On Oct. 23, Metchosin council unanimously approved their new Animal Control Bylaw. Under section 31, the bylaw states that “the owner or handler of a dog must ensure that when the dog defecates in a public place, the handler of the dog will immediately remove the excrement and retain it until disposing of it in a suitable container.”
Similar bylaws have been implicated in other areas of Greater Victoria, but some elements are a first for Metchosin. If Metchosin residents fail to abide by the bylaw, they could receive a hefty fine.
“The dog poop issue is just one part of a larger issue of situations where dog handlers and their dogs and humans come into conflict,” said Whitehouse.

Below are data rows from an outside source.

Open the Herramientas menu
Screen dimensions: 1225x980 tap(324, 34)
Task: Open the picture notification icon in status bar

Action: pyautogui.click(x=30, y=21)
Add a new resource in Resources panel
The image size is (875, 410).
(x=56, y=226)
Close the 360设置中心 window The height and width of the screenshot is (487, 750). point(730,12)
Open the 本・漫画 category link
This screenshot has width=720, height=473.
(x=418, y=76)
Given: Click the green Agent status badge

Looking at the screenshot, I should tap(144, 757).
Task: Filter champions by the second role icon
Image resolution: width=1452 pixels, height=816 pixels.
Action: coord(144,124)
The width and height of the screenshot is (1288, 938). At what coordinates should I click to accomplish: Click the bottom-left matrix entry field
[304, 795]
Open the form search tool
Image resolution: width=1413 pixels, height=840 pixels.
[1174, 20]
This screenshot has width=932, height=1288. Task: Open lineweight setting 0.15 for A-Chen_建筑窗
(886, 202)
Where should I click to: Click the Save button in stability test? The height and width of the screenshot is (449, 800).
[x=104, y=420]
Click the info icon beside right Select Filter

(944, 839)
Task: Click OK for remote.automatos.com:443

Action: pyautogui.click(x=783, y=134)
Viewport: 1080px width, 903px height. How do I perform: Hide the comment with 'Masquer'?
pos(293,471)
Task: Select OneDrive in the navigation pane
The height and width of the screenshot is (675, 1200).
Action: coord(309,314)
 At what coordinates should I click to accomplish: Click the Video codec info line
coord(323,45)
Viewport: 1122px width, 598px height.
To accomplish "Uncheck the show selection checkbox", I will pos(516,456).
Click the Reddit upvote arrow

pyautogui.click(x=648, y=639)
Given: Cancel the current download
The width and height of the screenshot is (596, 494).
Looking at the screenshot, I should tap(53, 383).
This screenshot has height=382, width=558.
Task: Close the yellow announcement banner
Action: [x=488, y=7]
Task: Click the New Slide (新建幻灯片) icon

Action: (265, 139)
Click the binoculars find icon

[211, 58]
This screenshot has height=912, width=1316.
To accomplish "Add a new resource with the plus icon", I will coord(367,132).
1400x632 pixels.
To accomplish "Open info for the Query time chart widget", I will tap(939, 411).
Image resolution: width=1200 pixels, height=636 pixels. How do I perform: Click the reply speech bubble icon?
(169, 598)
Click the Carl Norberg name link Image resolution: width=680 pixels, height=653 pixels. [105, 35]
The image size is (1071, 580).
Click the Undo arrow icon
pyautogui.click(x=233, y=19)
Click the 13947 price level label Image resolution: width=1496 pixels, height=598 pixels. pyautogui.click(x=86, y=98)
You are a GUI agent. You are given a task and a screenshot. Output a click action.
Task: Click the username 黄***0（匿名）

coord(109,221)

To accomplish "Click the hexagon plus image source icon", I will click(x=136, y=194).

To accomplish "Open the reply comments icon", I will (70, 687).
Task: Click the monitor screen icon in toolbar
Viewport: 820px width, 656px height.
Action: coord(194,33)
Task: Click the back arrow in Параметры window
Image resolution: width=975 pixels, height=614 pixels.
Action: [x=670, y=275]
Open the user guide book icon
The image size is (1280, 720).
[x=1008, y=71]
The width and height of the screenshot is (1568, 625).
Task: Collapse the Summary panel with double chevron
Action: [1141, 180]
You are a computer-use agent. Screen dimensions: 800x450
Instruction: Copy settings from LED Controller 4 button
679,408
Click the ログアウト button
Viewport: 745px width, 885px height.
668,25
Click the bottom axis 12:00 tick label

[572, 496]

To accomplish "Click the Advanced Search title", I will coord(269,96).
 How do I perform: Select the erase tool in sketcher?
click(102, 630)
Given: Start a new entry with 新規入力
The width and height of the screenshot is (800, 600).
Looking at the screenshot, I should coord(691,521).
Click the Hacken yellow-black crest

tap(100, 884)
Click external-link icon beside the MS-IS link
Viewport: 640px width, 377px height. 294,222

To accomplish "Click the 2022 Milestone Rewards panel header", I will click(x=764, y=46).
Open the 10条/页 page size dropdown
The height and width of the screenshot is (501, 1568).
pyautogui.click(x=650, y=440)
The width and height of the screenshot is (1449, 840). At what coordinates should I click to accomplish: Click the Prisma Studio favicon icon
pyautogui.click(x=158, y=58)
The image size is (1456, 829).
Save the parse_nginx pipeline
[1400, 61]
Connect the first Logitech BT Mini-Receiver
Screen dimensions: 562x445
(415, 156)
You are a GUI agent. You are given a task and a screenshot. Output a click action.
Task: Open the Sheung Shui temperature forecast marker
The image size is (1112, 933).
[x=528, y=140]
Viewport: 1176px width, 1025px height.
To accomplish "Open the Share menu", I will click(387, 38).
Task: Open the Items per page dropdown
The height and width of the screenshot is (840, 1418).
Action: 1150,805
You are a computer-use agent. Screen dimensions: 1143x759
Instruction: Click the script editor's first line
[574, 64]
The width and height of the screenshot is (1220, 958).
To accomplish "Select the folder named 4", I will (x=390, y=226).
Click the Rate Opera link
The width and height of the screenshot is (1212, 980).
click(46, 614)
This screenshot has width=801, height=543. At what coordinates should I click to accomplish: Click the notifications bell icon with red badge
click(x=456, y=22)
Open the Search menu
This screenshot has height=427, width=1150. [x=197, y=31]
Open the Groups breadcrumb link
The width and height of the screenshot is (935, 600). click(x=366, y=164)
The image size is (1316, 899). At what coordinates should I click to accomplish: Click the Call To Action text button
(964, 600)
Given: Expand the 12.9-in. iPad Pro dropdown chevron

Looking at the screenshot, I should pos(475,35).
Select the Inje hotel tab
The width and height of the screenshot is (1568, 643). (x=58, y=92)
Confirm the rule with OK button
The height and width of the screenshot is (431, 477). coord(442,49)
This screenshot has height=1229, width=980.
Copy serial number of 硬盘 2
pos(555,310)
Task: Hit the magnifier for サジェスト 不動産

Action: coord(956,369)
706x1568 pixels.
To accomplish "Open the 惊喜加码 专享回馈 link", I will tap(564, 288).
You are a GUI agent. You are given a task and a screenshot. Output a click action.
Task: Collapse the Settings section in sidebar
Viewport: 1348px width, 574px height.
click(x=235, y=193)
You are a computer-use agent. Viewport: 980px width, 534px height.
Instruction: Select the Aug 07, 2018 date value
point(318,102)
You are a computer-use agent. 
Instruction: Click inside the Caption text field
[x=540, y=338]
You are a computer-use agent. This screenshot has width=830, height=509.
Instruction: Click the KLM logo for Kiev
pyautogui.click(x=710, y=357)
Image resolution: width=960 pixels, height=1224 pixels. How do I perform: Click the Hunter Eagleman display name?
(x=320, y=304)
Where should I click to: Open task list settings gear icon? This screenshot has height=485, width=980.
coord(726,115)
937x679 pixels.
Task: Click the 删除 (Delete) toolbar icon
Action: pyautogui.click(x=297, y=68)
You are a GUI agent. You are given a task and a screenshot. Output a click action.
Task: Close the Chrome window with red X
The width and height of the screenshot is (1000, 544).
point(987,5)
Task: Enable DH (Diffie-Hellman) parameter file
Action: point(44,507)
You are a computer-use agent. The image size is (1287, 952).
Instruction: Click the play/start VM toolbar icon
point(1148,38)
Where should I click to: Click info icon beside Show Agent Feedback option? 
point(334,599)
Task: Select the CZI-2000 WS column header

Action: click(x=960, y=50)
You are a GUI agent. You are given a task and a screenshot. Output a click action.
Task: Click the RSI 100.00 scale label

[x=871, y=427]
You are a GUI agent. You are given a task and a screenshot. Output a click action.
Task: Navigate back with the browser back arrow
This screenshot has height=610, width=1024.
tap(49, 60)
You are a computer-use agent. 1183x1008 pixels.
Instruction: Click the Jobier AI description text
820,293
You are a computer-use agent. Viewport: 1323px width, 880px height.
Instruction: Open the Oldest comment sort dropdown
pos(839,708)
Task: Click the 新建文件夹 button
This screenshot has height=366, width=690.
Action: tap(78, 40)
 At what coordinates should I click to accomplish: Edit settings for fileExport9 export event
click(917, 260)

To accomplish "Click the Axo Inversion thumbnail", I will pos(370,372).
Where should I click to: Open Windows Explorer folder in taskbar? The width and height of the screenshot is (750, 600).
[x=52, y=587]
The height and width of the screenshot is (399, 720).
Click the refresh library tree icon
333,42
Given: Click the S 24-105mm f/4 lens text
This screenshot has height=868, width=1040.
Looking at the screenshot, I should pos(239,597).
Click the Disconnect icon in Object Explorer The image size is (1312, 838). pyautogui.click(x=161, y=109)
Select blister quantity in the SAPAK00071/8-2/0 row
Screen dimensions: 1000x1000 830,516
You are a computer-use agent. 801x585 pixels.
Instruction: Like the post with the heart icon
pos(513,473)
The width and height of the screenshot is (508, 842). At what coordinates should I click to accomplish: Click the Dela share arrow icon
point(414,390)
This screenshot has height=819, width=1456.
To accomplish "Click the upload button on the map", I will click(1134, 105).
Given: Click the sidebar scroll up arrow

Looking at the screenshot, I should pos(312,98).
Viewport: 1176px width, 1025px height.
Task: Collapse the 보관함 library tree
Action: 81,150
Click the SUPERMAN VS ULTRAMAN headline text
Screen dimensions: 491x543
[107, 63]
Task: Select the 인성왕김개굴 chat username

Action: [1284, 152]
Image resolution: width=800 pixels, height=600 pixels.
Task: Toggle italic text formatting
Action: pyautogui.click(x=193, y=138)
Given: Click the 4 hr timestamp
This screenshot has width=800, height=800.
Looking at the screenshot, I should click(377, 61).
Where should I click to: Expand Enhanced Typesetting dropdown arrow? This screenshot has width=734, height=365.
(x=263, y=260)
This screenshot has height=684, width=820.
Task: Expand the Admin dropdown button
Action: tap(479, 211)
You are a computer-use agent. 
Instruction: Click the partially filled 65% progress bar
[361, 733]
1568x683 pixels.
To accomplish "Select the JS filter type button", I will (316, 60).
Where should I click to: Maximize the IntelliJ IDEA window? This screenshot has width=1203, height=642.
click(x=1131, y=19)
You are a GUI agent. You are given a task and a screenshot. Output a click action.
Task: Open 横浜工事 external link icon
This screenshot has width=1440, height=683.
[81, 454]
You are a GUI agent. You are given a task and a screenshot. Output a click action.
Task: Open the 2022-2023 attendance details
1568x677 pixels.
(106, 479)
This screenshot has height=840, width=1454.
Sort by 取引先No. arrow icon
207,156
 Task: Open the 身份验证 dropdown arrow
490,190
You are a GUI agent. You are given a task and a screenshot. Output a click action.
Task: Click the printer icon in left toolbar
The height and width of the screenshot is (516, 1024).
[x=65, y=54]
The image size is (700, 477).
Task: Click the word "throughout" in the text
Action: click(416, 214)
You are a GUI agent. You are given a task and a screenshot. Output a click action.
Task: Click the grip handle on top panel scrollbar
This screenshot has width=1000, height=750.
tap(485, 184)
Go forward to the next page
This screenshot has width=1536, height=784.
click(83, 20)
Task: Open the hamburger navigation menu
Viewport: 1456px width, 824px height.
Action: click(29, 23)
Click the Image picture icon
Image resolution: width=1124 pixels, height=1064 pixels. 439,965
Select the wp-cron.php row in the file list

“One of the new things and most important things in the Metchosin bylaw is the definition of under control. Which allows dogs to be off leash in public places provided they’re under control according to the definition,” said Whitehouse. “If people don’t pick up after the dogs, the dogs theoretically could be banned from the beach altogether, which would restrict us from places.”
The definition in the bylaw specifies when handling a dog while in a public space, the dog must be held by a leash unless under certain circumstances. When dogs are off-leash, the dog may not approach other users of the public space, of any species without permission, the dog returns immediately to the handler when it’s called, the dog is always within the handler’s sight, and the dog does not chase wildlife or livestock.
According to Metchosin Coun. Shelly Donaldson, the conflict of keeping dogs and livestock under control is the reason the council decided to recreate the bylaw.
“Sheep were being run down by dogs that were running loose. It was a kind of an ongoing thing,” said Donaldson. For six months, a working group was tasked with rewriting the old bylaw. She said that there were “a lot of definitions that needed to be reworked.”
According to Donaldson, “people are putting it (feces) in dog bags, but leaving the dog bags behind, whether they hang it on trees or put it on logs on the beach or on the ground anywhere. So the challenge we’re finding now is people actually not taking it with them.”
To help people dispose of feces properly, Metchosin has put up signage and canisters on its beaches and trails.
“If people are not responsible about their dogs, then there are complaints about people who object to, for example, stepping in poop. Which results in restrictions put on the places or the means by which you can walk your dogs,” said Whitehouse. “If we are responsible about our dogs, then we retain the rights and freedoms that we have right now. If we are not responsible and impinge on other people’s ability to enjoy the trails and beaches, we will lose some.”